Tulisan ini sebenarnya sudah siap posting sekitar 4 tahun lalu, hanya saja menunggu waktu yang tepat di mana banyak penulis pertanian berbagi pengalaman. Kebetulan selama beberapa hari ini tulisan pertanian sedikit mendapat perhatian para penulis dan pembaca serta ada tulisan Mas Zahwan Zaki dengan judul "Bisakah Kaya dari Berkebun Ubi Jalar?" Sebuah tulisan yang berusaha mengangkat dan menantang para petani untuk menanam ubi jalar.
Dalam tulisan tersebut, Mas Zahwan Zaki sudah cukup detail membeberkan bagaimana cara dan perhitungan bertani atau bercocoktanam ubi jalar.

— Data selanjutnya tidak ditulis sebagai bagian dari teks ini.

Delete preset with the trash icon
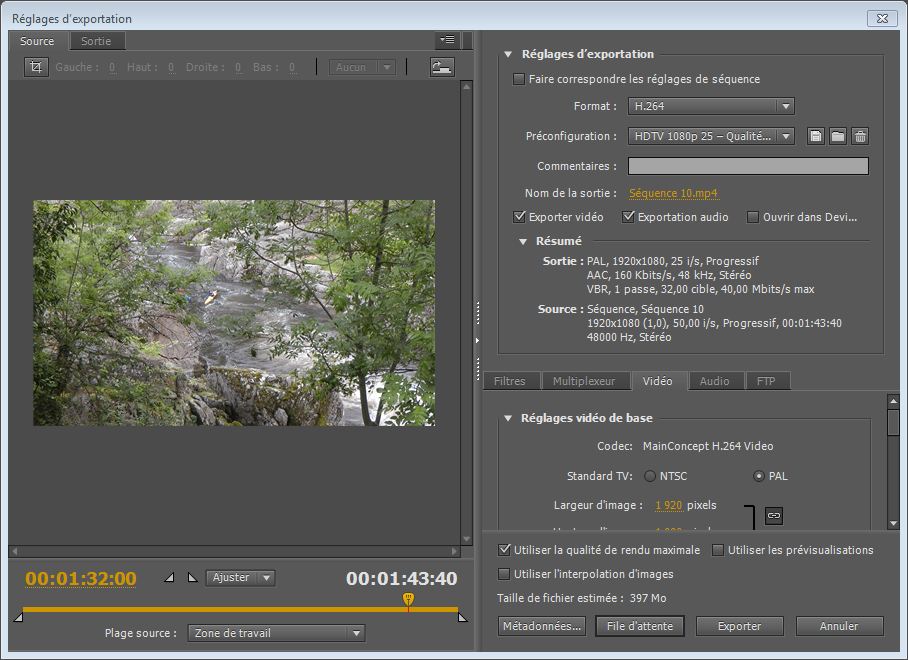Screen dimensions: 908x660 tap(860, 136)
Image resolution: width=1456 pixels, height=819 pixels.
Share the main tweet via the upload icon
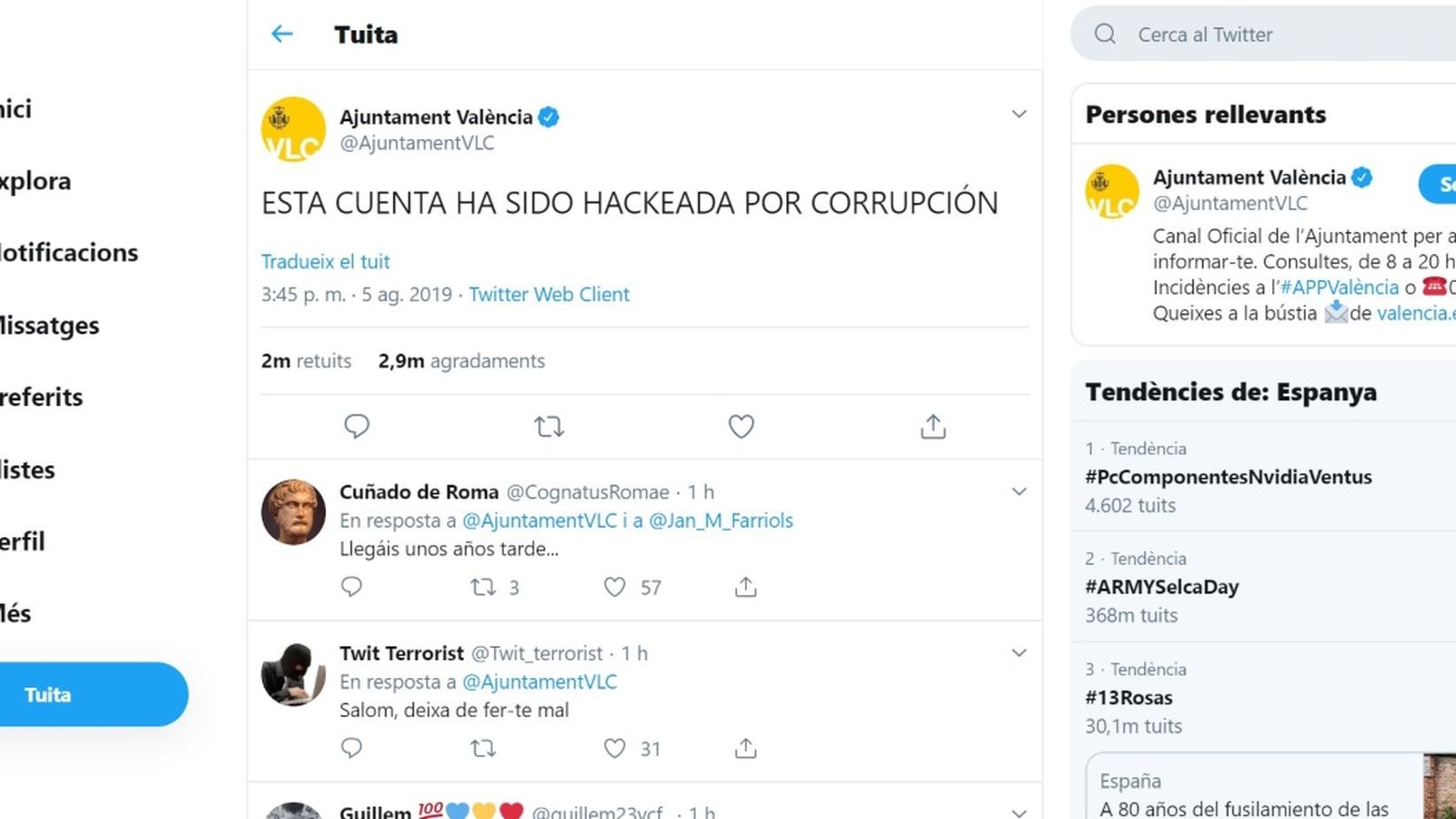pyautogui.click(x=932, y=426)
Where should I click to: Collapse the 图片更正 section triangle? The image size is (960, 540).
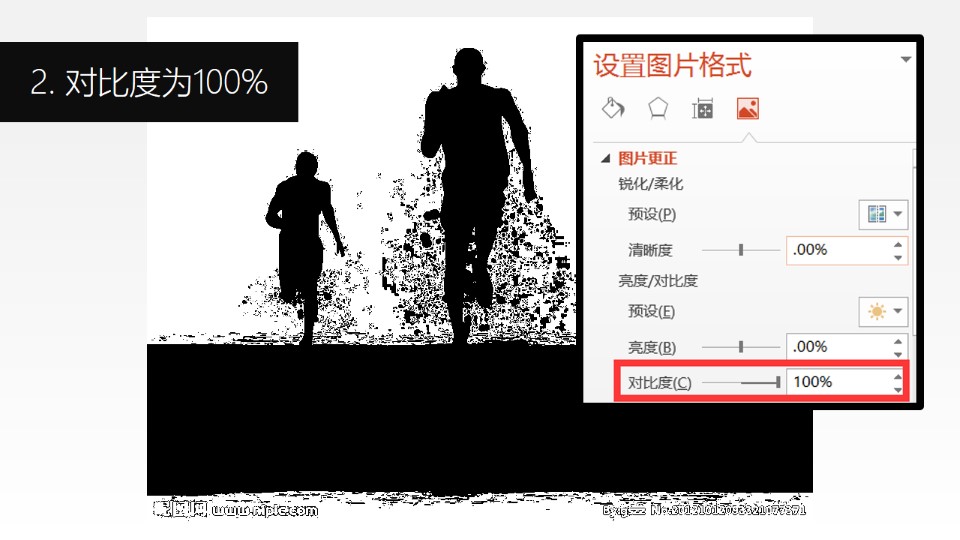[605, 159]
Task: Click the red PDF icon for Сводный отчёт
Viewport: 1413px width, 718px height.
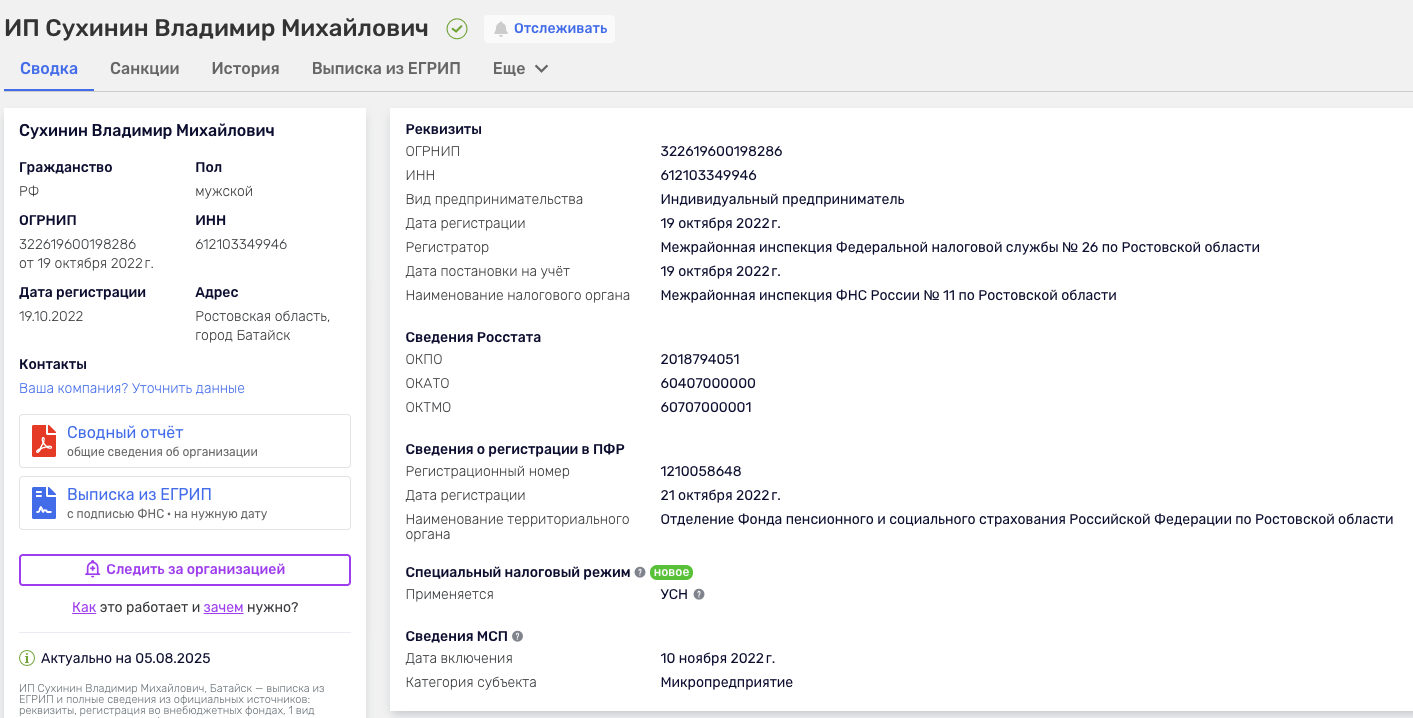Action: tap(43, 440)
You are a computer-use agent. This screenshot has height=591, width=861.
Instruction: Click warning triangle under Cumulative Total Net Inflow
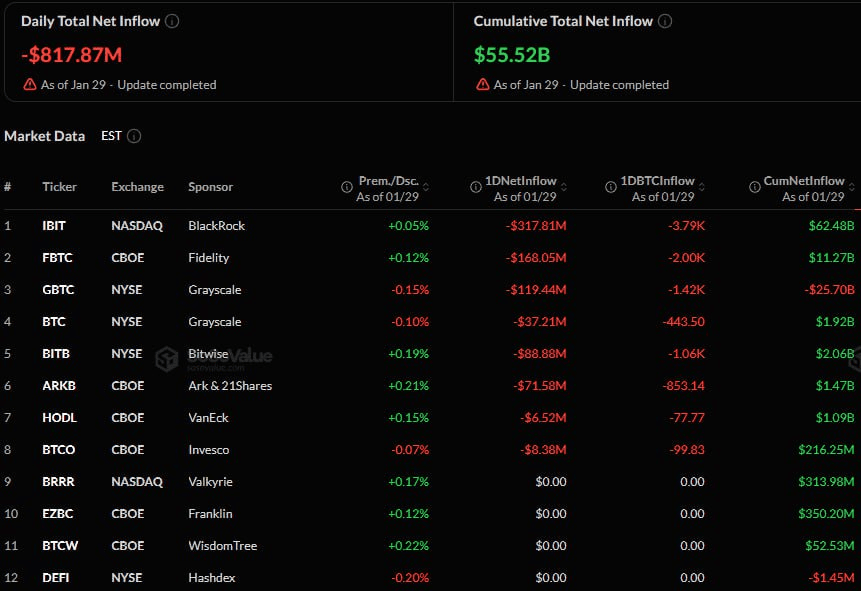pyautogui.click(x=483, y=84)
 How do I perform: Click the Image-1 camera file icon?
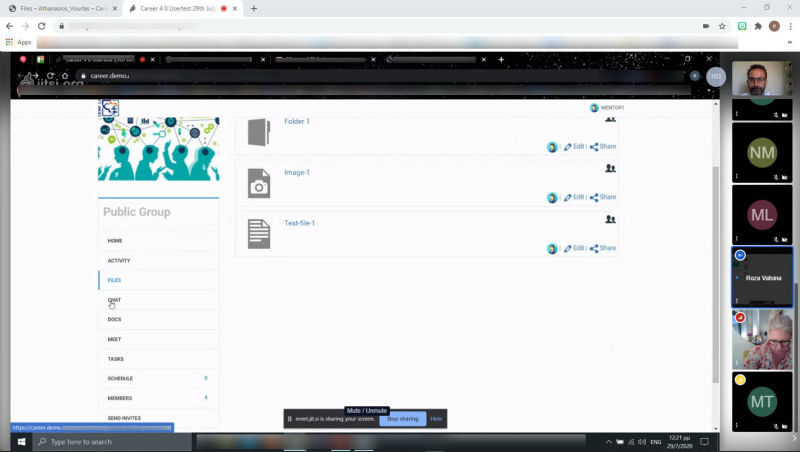coord(259,183)
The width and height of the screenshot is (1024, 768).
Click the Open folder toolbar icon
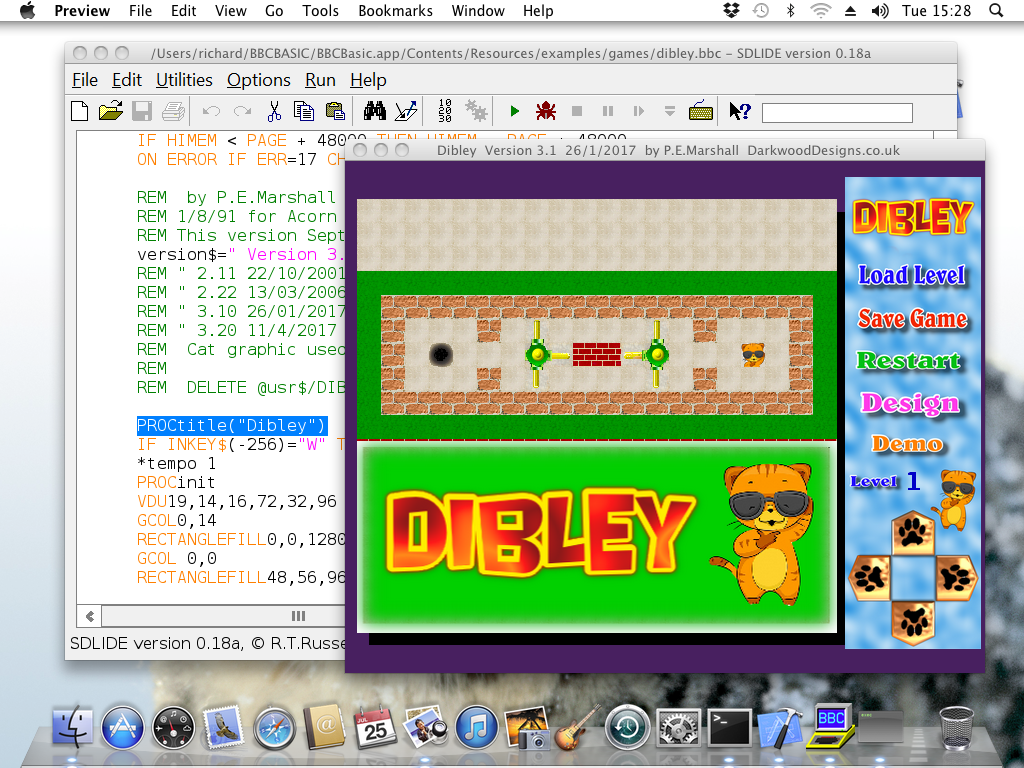click(110, 111)
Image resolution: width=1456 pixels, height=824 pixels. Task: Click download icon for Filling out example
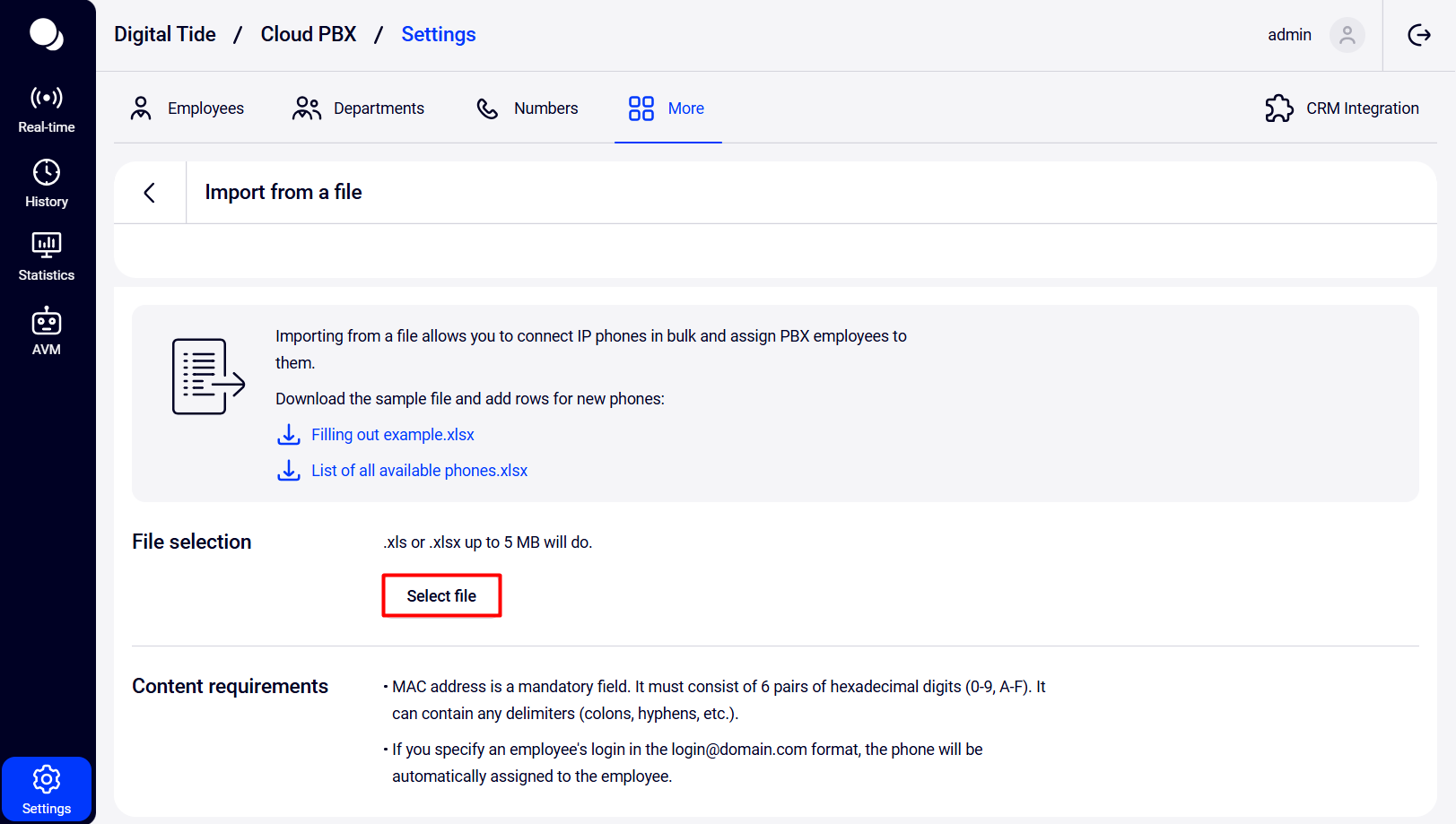point(288,435)
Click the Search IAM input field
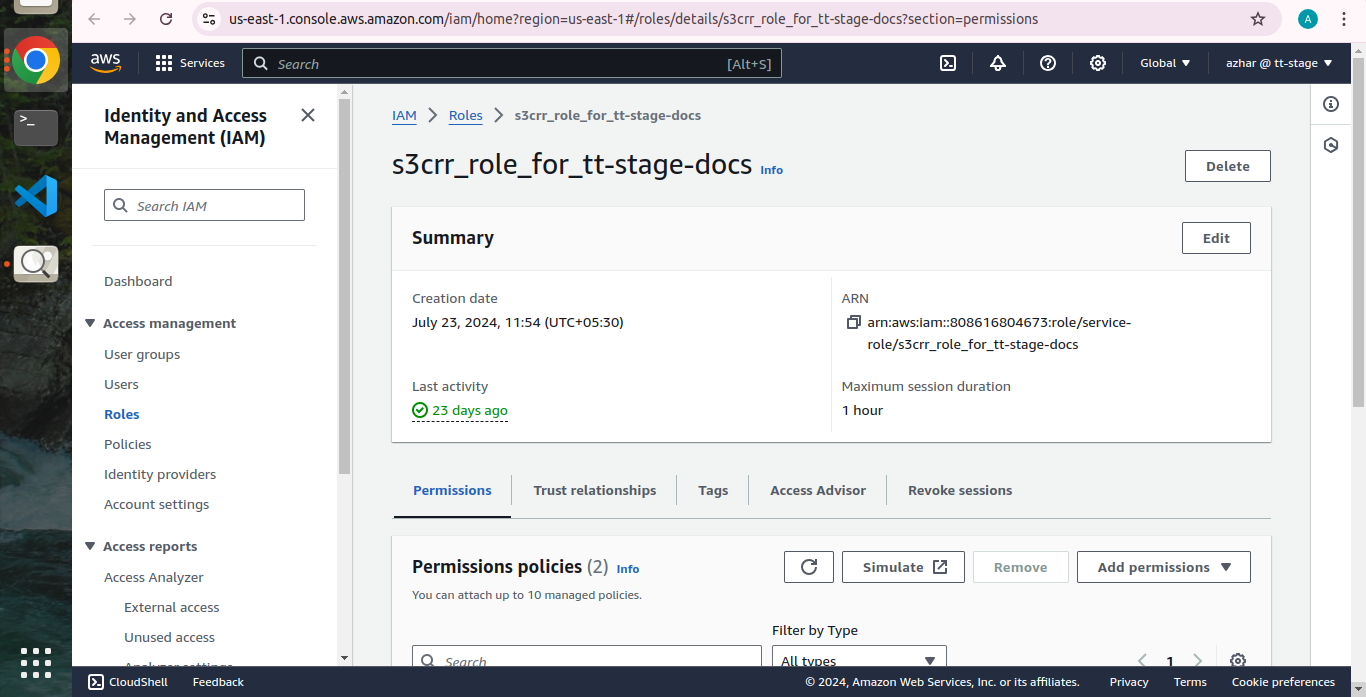 point(205,206)
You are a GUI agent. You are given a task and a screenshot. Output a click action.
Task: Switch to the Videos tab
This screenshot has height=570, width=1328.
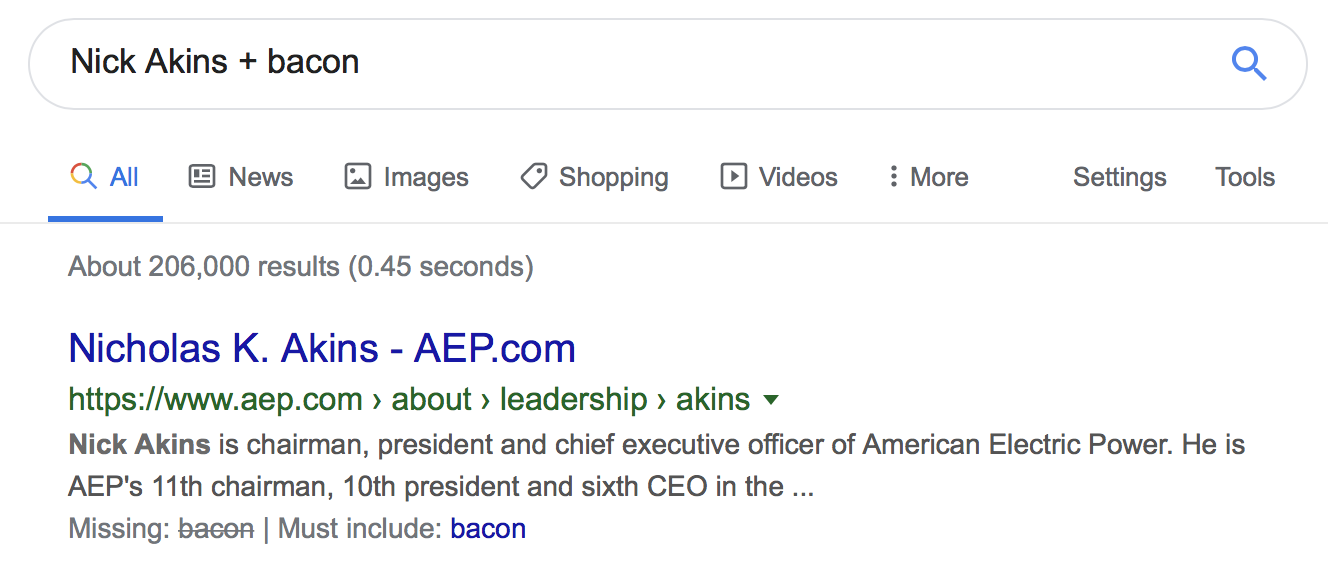[x=779, y=177]
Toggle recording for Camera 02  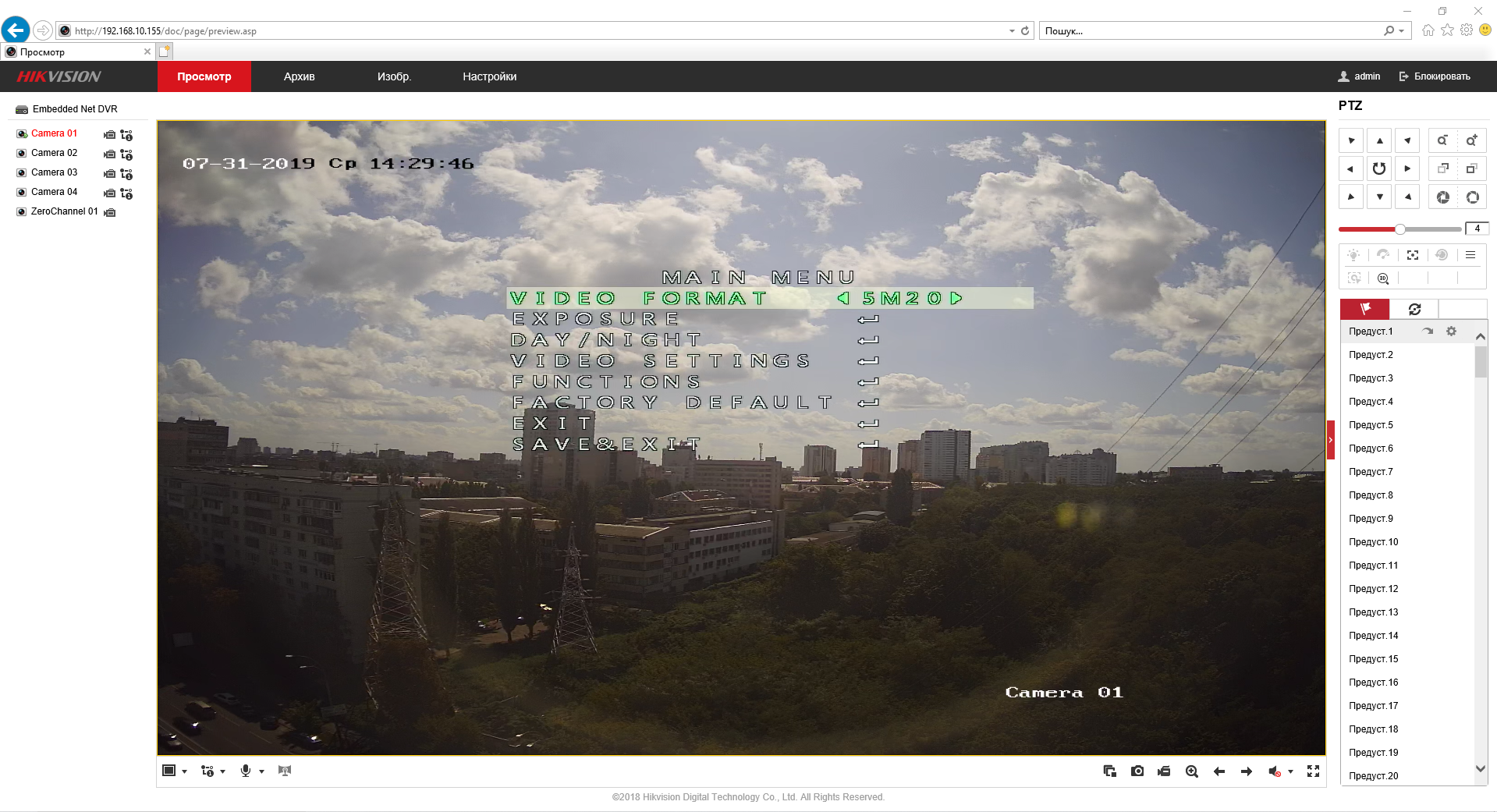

Maka tulisan tanggapan saya sebagai pelengkap atau menambahi sedikit bahwa bertani ubi jalar sangat menguntungkan sekali pun selama ini banyak berpendapat bahwa ubi jalar hanya digunakan sebagai bahan makanan atau cemilan tradisional yang mulai ditinggalkan.
Seperti tela goreng dan pilus atau semacam gethuk yang terbuat dari ubi jalar serta keripik tela. Serta ada juga yang menggunakan ketela  rambat atau ubi jalar sebagai pakan ternak utamanya babi. Apalagi harganya cukup rendah hanya sekitar Rp 3.500-4.000 perkg.
Ditambah lagi pada tahun 2018 berdasarkan catatan BPS produksi ubi jalar mengalami surplus. Sehingga orang sedikit melirik akan komoditas ini kuatir tidak laku. Namun sebenarnya permintaan ekspor juga mengalami kenaikan.
Hanya saja data dari Kementerian Pertanian dan BPS tiga tahun terakhir sulit didapat, namun saya yakin berdasarkan pengamatan dan pengalaman penulis yang pernah menjadi pengepul bahwa menanam ubi jalar masih merupakan tantangan yang menarik dan menjanjikan. Pengalaman penulis sebagai pengepul ubi jalar ini dikirim ke pedagang besar di Semarang untuk sebuah pabrik. Entah produsen pati termodifikasi atau pabrik saus dan sambel yang terkenal itu.
Semoga tertarik bercocoktanam dan bisnis ubi jalar dan bisa kaya atau paling tidak hidup sejahtera.